───── Exercise input ─────

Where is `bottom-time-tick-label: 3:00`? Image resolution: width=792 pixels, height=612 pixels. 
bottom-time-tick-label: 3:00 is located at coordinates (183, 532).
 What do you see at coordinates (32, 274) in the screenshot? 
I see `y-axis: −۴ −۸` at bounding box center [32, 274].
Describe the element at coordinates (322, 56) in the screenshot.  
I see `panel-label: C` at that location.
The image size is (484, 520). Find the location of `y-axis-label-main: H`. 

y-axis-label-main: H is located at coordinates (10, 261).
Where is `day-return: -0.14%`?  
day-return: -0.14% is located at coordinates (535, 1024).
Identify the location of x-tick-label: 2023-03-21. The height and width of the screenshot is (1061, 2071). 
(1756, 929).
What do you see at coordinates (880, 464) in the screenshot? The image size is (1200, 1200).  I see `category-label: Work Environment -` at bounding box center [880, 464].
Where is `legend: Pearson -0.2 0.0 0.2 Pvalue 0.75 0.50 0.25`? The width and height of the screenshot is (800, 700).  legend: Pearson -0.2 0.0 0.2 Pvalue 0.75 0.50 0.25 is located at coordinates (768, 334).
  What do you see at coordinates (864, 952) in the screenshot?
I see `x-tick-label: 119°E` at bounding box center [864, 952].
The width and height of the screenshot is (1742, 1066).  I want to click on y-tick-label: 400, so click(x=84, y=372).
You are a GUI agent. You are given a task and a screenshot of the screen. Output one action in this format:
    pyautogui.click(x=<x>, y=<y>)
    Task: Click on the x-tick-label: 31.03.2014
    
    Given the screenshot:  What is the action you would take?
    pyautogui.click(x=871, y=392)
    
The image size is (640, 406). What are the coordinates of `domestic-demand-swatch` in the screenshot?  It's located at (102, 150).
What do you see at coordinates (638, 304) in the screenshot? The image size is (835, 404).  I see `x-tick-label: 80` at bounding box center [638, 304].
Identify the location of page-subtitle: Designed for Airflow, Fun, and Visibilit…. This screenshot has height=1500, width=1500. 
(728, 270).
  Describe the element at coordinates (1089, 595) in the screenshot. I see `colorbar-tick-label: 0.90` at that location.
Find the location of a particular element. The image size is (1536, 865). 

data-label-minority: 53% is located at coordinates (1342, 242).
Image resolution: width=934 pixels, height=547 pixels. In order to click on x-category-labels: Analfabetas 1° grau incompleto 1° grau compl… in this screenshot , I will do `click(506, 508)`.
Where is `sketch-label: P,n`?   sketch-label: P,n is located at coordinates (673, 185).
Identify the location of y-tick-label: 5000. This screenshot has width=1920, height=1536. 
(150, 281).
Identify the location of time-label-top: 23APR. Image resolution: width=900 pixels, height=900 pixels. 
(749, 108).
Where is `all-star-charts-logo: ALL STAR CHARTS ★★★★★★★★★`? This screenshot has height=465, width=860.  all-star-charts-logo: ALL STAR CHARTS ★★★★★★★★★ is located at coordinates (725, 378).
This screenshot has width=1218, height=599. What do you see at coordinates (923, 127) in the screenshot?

─────

◆ **Task prompt**
Take the rows beginning at the line that contains "Find the location of a" and ending with the line that contains "(749, 108).", and write them out again with "screenshot" swapped for "capture" and everything else unchanged.

◆ **Exercise solution**
Find the location of a particular element. The image size is (1536, 865). 

data-label-minority: 53% is located at coordinates (1342, 242).
Image resolution: width=934 pixels, height=547 pixels. In order to click on x-category-labels: Analfabetas 1° grau incompleto 1° grau compl… in this capture , I will do `click(506, 508)`.
Where is `sketch-label: P,n`?   sketch-label: P,n is located at coordinates (673, 185).
Identify the location of y-tick-label: 5000. This capture has width=1920, height=1536. 
(150, 281).
Identify the location of time-label-top: 23APR. Image resolution: width=900 pixels, height=900 pixels. 
(749, 108).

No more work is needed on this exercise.